#### EXERCISE GOAL:
Could you repeat the listing word for word, starting at the line containing "Describe the element at coordinates (309, 92)" and ending at the line containing "center [97, 38].", leaving out the pictures?

#### DATA TO USE:
◆ ◆ ◆ ◆ ◆ ◆ ◆

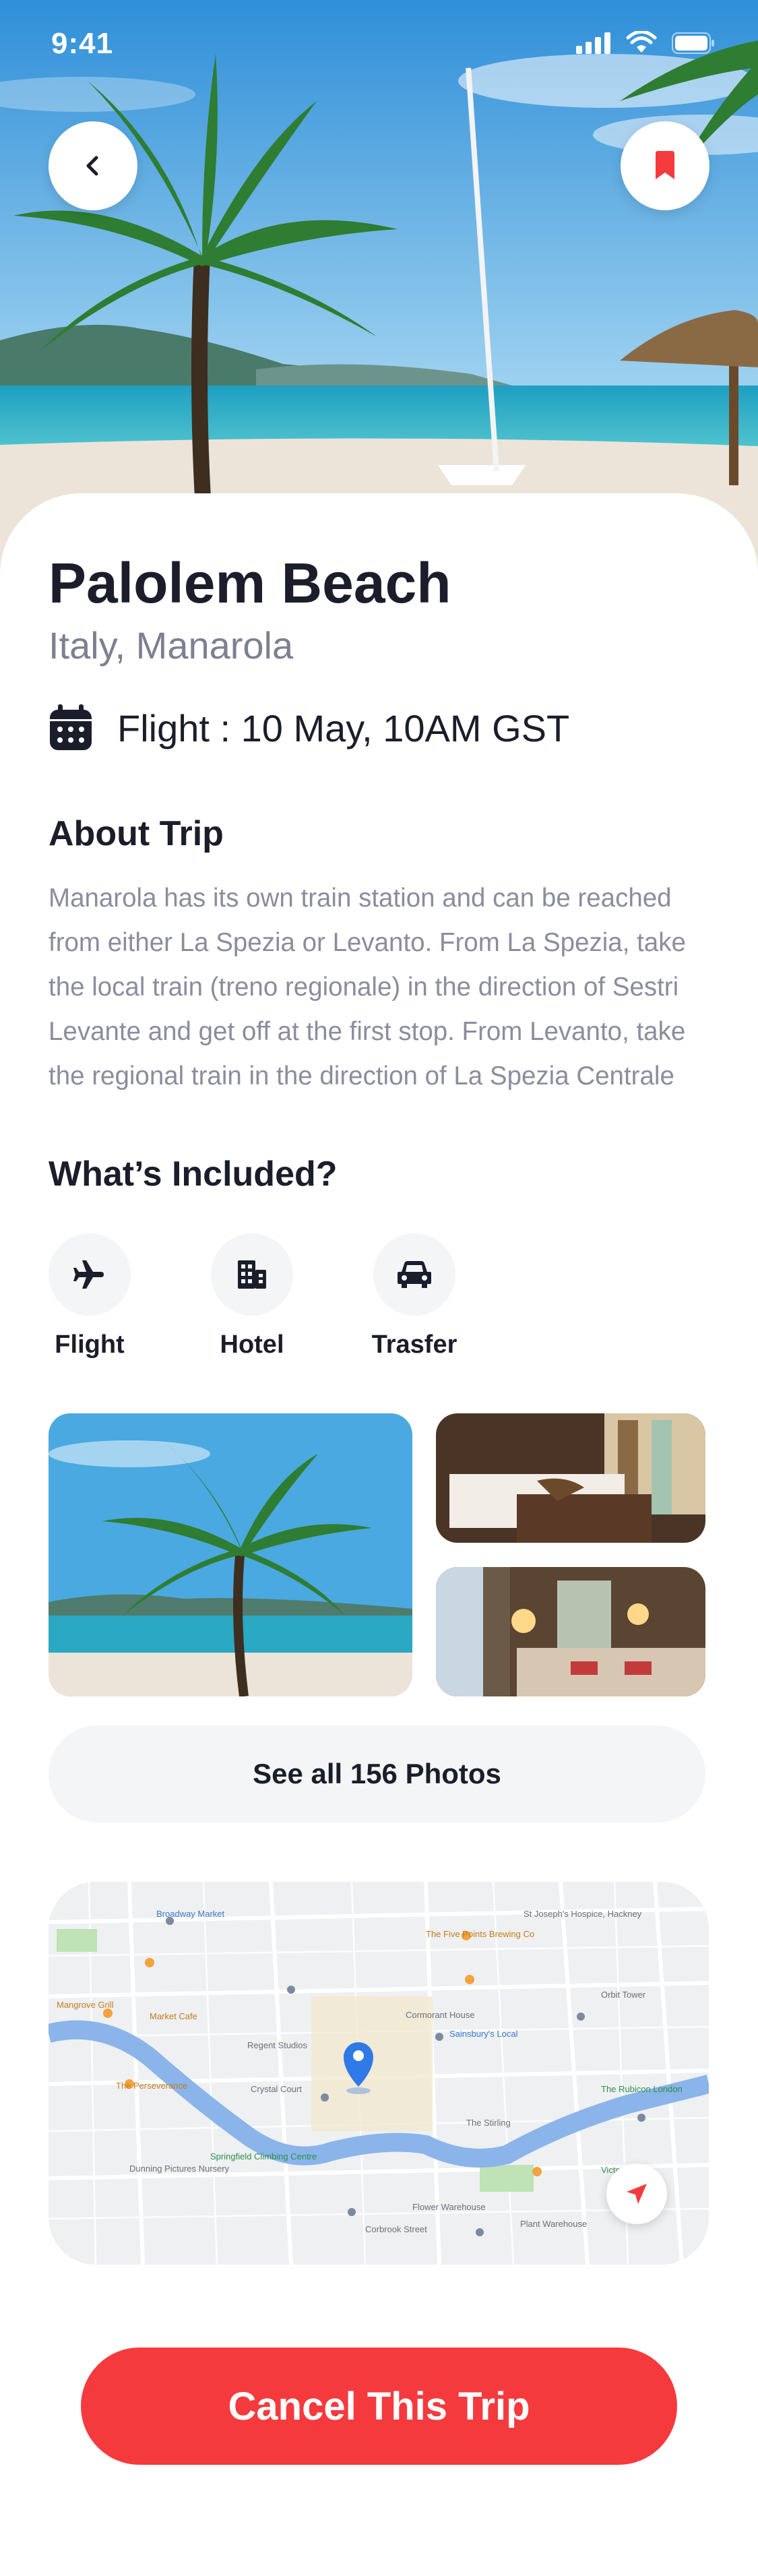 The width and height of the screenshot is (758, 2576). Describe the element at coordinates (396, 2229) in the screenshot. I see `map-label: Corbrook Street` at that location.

◆ ◆ ◆ ◆ ◆ ◆ ◆

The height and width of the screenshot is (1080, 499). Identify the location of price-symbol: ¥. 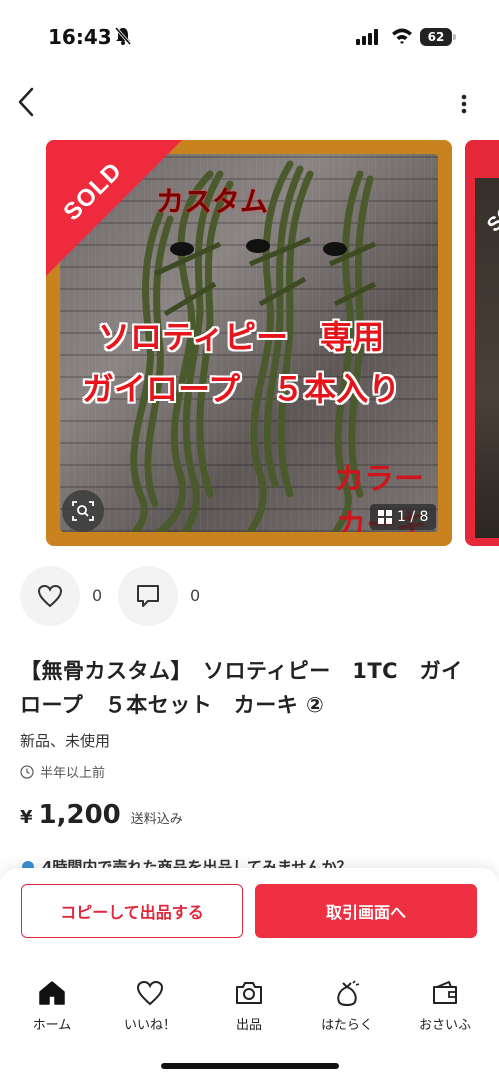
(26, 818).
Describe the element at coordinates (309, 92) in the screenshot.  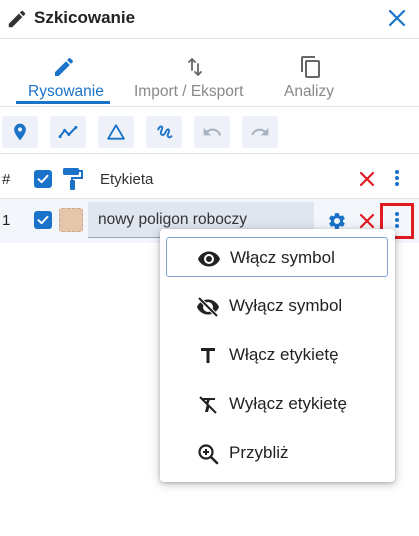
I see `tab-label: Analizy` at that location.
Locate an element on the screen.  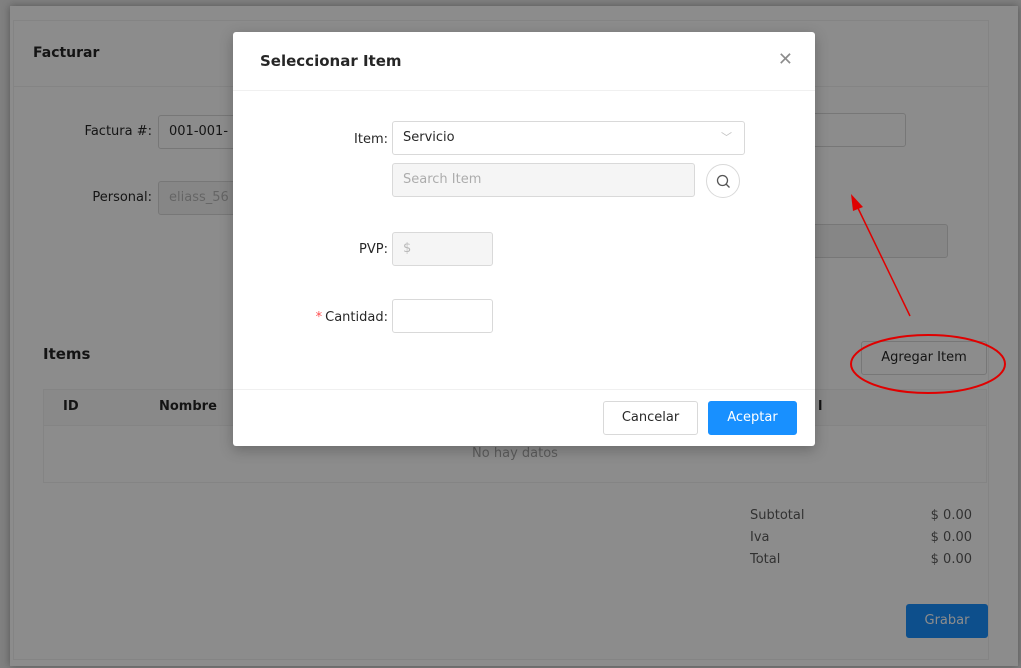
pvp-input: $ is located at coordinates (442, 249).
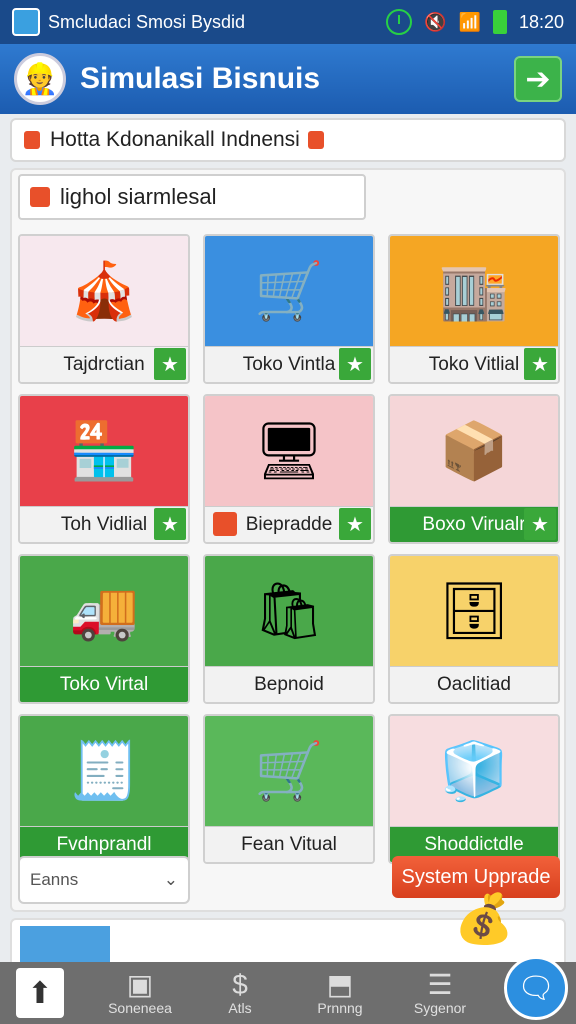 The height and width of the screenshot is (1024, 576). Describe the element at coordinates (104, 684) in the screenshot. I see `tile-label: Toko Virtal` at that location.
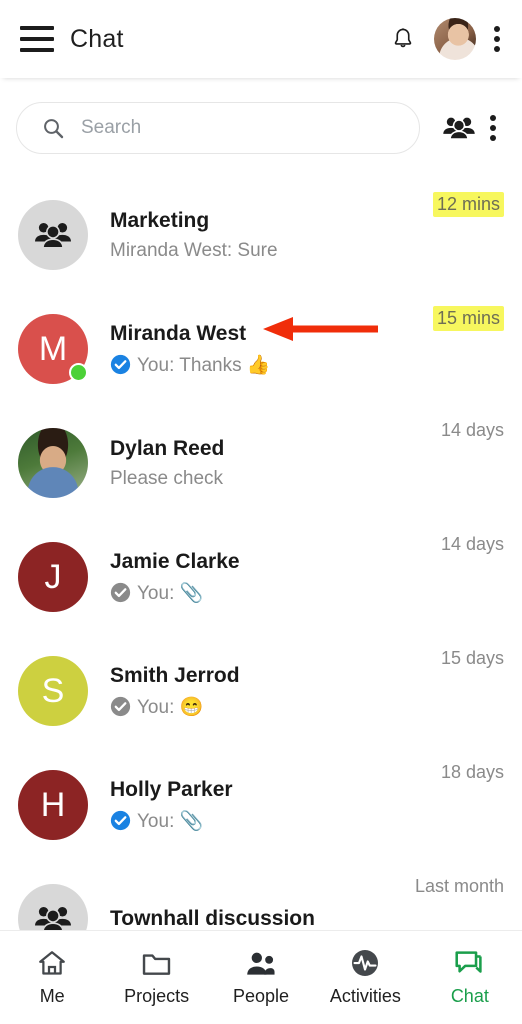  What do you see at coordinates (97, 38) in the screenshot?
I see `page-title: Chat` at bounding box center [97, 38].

◆ ◆ ◆ ◆ ◆ ◆ ◆

#### OUTPUT FOR THIS TASK:
Describe the element at coordinates (309, 92) in the screenshot.  
I see `tab-label: Analizy` at that location.
Locate an element on the screen.  
pvp-input: $ is located at coordinates (442, 249).
 The height and width of the screenshot is (1024, 576). Describe the element at coordinates (104, 684) in the screenshot. I see `tile-label: Toko Virtal` at that location.
  What do you see at coordinates (97, 38) in the screenshot?
I see `page-title: Chat` at bounding box center [97, 38].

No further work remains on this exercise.